Document segment START

ELEC 320, Fall 2006
Profs. Wismer & Kozick

Laboratory 7: Design Project


The next several weeks in lab will be primarily devoted to the design and development of a project related to signals and systems. You are free to choose the topic for your project. Some suggested topics are listed on this page, and some web links are provided. You will have the opportunity to give an oral presentation/demonstration of your project on December 4 (both lab sections will meet on this day), and you will submit a written report.

For October 25 and 30: Please list some potential project ideas, and identify your lab partners for the project. Also, please finish items from Lab 6, if necessary. Be sure you can use the FFT on the oscilloscope, and that you know how to use the Keithley A/D, D/A card from Matlab.

For November 1 and 6: Please submit an abstract that describes your lab design project. Include the title, the names of the participants, and a brief description of what you plan to do. You may refine your plans as you work over the coming weeks, but do your best to write an abstract based on your current understanding of your project. You should begin writing the abstract during the lab sessions on October 25 and 30.

Document segment END
Records START

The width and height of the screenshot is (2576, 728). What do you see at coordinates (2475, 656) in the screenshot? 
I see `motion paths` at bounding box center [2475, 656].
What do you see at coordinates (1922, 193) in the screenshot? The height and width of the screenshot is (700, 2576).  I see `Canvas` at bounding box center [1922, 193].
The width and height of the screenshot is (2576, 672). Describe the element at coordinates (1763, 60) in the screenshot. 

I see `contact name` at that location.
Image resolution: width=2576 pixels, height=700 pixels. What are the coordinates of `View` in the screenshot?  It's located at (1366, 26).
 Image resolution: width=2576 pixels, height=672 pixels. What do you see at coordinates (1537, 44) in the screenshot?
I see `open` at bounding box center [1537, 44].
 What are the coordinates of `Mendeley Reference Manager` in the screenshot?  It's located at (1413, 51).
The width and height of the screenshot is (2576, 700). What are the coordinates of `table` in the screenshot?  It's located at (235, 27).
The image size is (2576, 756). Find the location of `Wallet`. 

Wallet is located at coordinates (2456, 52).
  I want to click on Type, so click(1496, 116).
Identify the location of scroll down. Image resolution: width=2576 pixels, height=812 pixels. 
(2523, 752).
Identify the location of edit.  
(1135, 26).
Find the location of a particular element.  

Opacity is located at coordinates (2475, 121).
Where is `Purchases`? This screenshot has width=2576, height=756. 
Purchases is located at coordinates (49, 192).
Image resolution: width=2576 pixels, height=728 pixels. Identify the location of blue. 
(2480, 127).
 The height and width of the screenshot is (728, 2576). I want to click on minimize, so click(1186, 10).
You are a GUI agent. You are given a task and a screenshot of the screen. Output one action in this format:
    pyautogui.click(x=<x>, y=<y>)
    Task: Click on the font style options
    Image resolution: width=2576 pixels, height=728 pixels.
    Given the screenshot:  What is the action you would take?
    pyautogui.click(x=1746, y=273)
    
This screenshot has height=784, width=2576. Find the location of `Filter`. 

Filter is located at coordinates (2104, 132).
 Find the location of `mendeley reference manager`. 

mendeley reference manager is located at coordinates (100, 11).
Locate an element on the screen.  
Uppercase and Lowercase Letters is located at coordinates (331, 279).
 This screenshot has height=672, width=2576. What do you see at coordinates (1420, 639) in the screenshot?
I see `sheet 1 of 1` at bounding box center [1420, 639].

Records END

The task — List every calendar date mentioned in the lab assignment. The entries have no connection to the lab assignment.

Your solution —
- December 4
- October 25
- October 30
- November 1
- November 6